Other highlights of the weekend included Sabato De Sarno’s second menswear collection for Gucci, which shifted to Monday morning (17 June 2024) at the Triennale Milano, the 1930s design gallery (continuing De Sarno’s aim to foster a link with the arts, having shown his Cruise 2025 collection at London’s Tate Modern last month). Prada, meanwhile, created a typically immersive set alongside OMA/AMO – a ‘fairytale ravescape’ featuring a cabin on stilts in the Fondazione Prada space – as the backdrop for one of the season’s defining collections.


A field of linen was recreated in a vast soundstage-like venue on Milan’s outskirts, near Linate airport, for Zegna’s latest runway show. Artistic director Alessandro Sartori aimed to make the blades of linen – constructed from featherweight metal strips – appear as if they were invading the industrial space. This juxtaposition of man and nature was the catalyst for the collection, which balanced precise tailoring with natural earthy hues of terracotta, beige, and warm yellow, and languid silhouettes. Much of the collection was crafted from linen – titled ‘Us, in the Oasi of Linen’ – leveraging the house’s expertise and innovation with the material, which is more sustainable than other natural fibres like cotton. ‘[Linen is] as malleable and sensual as the idea of summer dressing we are promoting,’ said Sartori, noting that it ‘moulds to individual personalities... [for men] who play buoyantly with their own appearance.’ Danish actor Mads Mikkelsen, a house muse for Sartori, closed the show with an elegant runway turn.

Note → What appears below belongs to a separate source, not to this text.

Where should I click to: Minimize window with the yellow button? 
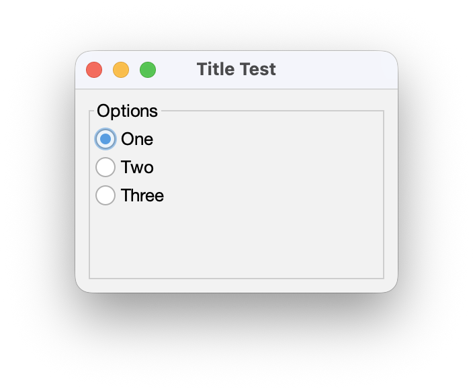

Sabato De Sarno shifted Gucci’s menswear show to its final Monday, choosing the Triennale Milano, the city’s 1930s design gallery, as a new venue. The clean white lines and light-filled atrium of the Giovanni Muzio designed space provided a fresh slate for De Sarno, whose second menswear collection felt like his strongest vision for the Italian house yet. There was an optical clarity to the season’s looks, inspired by surfing, with graphic short-and-shirt sets, swim slippers, and luminous wraparound sunglasses worn on Gucci-adorned straps like chokers. The mood was youthful: super-abbreviated shorts (perhaps an ode to house ambassador Paul Mescal, who sat front row in his own pair of Gucci short shorts), sheer net polo shirts, and a vibrant colour palette all skewed younger than the winter season. Flourishes of embellishment, a signature of De Sarno, elevated everyday garments, such as beaded polo shirts or shirts and jackets adorned with dangling tassels, adding a feeling of material richness to an otherwise streamlined collection.


Mr Armani presented his eponymous menswear collection without any accompanying notes, allowing the clothing to speak for itself. This approach, a hallmark of his five-decade-long career, reflects his preference for considered design and quiet elegance over seasonal gimmicks and complex runway sets. Watched by a Hollywood front row including Russell Crowe and La La Land director Damien Chazelle, this collection was an exercise in Armani-isms: unstructured tailoring in generous proportions, diaphanous shirts and waistcoats, and a simple palette of Armani greige and navy. Travel was a theme, another hallmark of the designer, featured in hazy palm-tree-frond prints and straw or cotton sunhats. Joined for his bow by team members Leo Dell’Orco and Gianluca Dell’Orco, ‘Il Maestro’ received a warm standing ovation from the Teatro Armani crowd.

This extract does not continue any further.